Celebrar a diversidade cultural é um imperativo para uma cidadania comprometida com os direitos de toda a família humana. Este ano marca os 75 anos da publicação da Declaração Universal dos Direitos Humanos (1948), etapa deveras crucial na consolidação dos princípios de liberdade, justiça e paz, que urge cumprir em todo o mundo. Essa celebração vai muito além do reconhecimento das diferenças; exige também o cultivo da tolerância e do respeito pelas opiniões diversas. Tal abertura é vital para uma sociedade verdadeiramente inclusiva, onde as diversas vozes não só coexistem, mas se enriquecem mutuamente.

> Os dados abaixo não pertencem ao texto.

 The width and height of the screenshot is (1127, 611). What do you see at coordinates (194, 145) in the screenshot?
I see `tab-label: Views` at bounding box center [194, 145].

Ao olharmos para os enciclopedistas franceses do século XVIII, é notável o contributo fundamental que deram para a disseminação do conhecimento e a promoção do pensamento crítico. Desafiaram conceções seculares, estenderam e democratizaram o conhecimento até então confinado em bibliotecas acessíveis a parcas elites: “Façamos para os séculos futuros o que os séculos passados não fizeram por nós”, escreveu Diderot. Com 28 volumes (17 de artigos e 11 de ilustrações comentadas), mais de 74 mil artigos e mais de 200 colaboradores, o empreendimento, coliderado por D’Alembert, representou uma revolução intelectual excecional, colocando o trabalho do espírito à frente, como um meio de emancipação social. Visando “reunir os conhecimentos dispersos na superfície da Terra”, a Encyclopédie foi para as pessoas daquela época o que a Internet representa, porventura, para os homens e as mulheres do século XXI.
Esta evocação pretende criar uma ligação direta com o nosso tempo, evidenciando a importância do diálogo colaborativo e do respeito pela pluralidade de perspetivas sobre um mesmo assunto. Observa-se, nos últimos dias, uma tendência de radicalização entre estudantes universitários das melhores Escolas mundiais, incapazes de se envolverem em debates com os próprios colegas que têm opiniões diferentes das suas. Num contexto marcado por tumultos e polarização em várias universidades da Europa aos Estados Unidos, reafirmar os valores da democracia e da liberdade de expressão é essencial. Eles devem ser fermento de cidadania ativa, e não de bolhas ideológicas improdutivas. Não podemos subestimar a relevância desses direitos fundamentais, pois são os pilares da nossa coexistência civilizada.
Vivemos numa era saturada de estímulos tecnológicos, onde as mensagens e o sentido são cada vez mais banalizados e descontextualizados. A crescente polarização, alimentada em parte pelas redes sociais, representa uma séria ameaça ao diálogo construtivo. A substituição do contato humano direto e pessoal por interações digitais dificulta ainda mais a curiosidade do outro e a busca por um terreno comum de partilha do sensível no dizer de Jacques Rancière, base para uma compreensão mútua e respeitosa.
Face aos enormes desafios que enfrentamos, é crucial mantermos vivos os princípios de tolerância, aceitação e diálogo. Em períodos de crise, mais do que nunca, precisamos uns dos outros, encontrando força na diversidade de perspetivas, na relação e na reciprocidade. Reiterar os valores da democracia e da liberdade de expressão é vital num mundo marcado por conflitos de todas as ordens.
O diálogo é mais que uma opção; é o antídoto fundamental contra a tirania gerada pela hegemonia algorítmica, e essencial para exercermos os nossos direitos e deveres na e pela diversidade humana
Como escreveu Edouard Glissant: « A diferença não é o que nos separa. É pela diferença que funciona (…) a relação com R maiúsculo ». (L’imaginaire des langues, minha tradução).